◆ **TASK BRIEF**:
Which lines of the entries below contain the string "width"? Copy each one.

(Pixel coordinate grounding data)
--- --- ---

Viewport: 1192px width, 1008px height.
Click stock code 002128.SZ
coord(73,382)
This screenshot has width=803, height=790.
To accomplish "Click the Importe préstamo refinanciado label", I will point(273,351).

--- --- ---

◆ **RESULT OF THE TASK**:
Viewport: 1192px width, 1008px height.
This screenshot has width=803, height=790.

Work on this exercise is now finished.